За кустами у одного из гротов я услыхал голоса, – мужской и женский, – и остановился. Нежничал тенор, старавшийся сахаром пропитать каждое свое слово. Ему отвечало конфузившееся сопрано.
В имении никого посторонних, кроме меня, не было, и парочка, забравшаяся на свиданье в чужой парк, заинтересовала меня. Я осторожно выискал местечко, откуда можно было взглянуть на нее, и увидал, что у грота сидит на скамье пожилой, раскормленный донельзя повар в белой куртке и в белом переднике. Жирное лицо его украшали черные эспаньолка и усы, имевшие вид коротких, толстых жгутов. Волосы на голове были прилизаны и разделены прямым пробором. Как все толстяки, он сидел, широко разведя колени; руки его были сложены на живот, и он вертел мельницу перстами, украшенными золотыми кольцами. Черные, масленые глаза его были скошены на соседку.
Рядом с ним, чуть поодаль, сидела, вся подобравшись и потупившись, несколько раз уже виденная мною в доме миловидная горничная Варвары Павловны – Ариша. Лицо ее все пылало, губы и ноги были поджаты, руки находились под передником; русую голову увенчивала в виде дворянской короны накрахмаленная наколка.

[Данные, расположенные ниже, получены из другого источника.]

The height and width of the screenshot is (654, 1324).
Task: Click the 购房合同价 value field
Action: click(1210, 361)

– Нет, уж этому номеру с вашей стороны не пройтить!.. – говорил повар, – это уже антанде с гарниром-с!
– Я и не понимаю, что вы такое говорите?.. – ответила не подымая головы Ариша.
– Разговор обыкновенный-с, петербургский, как у нас по-столичному полагается-с! Вы, значит, барышня, можно сказать, цветочек, а я бабочка-с… вот вы меня своим амбре и должны осчастливить!

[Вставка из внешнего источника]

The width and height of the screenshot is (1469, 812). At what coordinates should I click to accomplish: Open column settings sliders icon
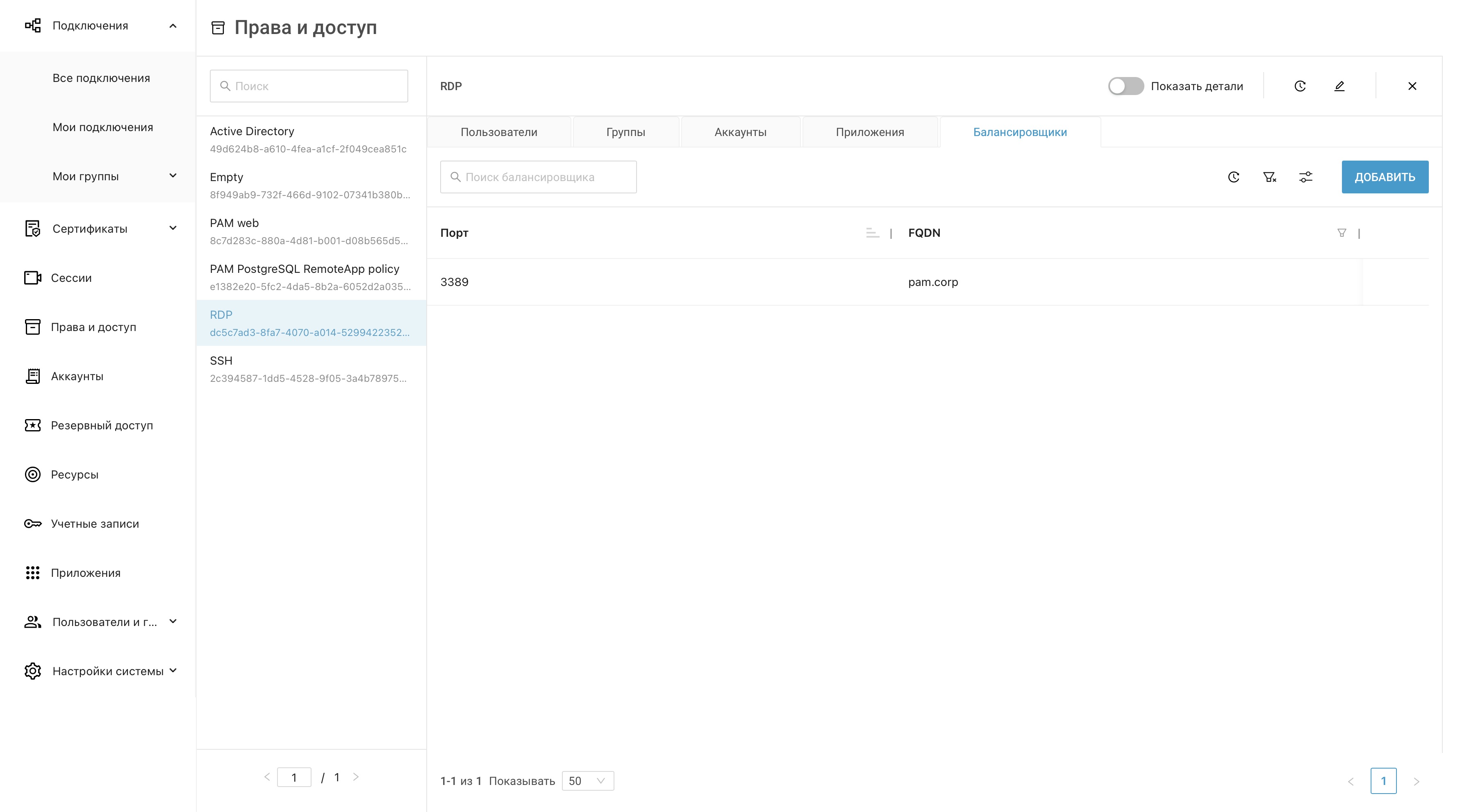click(1305, 177)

Ариша слегка подбросила фартук на своих коленях и прохихикала.
Туша повара вдруг всколыхнулась: он сделал попытку обнять соседку, но та вовремя уклонилась и отодвинулась.
– Этого уж и не надо совсем, Никанор Ильич!.. – недовольно сказала она.
– Вот это так апельсин?! – воскликнул повар. – Как же не надо?! Разве я вам не кавалер? Посмотрите вашими замечательными глазками, что кругом делается? А-а-ах-с!!. – он завел под лоб глаза и задергал из стороны в сторону напомаженной головой.
– Где делается? – Ариша выпрямилась и оглянулась.
– Да во всем естестве, на всей планиде-с!.. – Никанор Ильич описал нечто вроде широкого круга обеими руками. – Весна, любовь-с… свинья и та чувствует, а уже что же в человеке вершится? Как бульон на огне вот здесь кипит-с!.. – Он словно в подушку постучал кулаком в грудь. – Должны вы меня полюбить, верьте чести!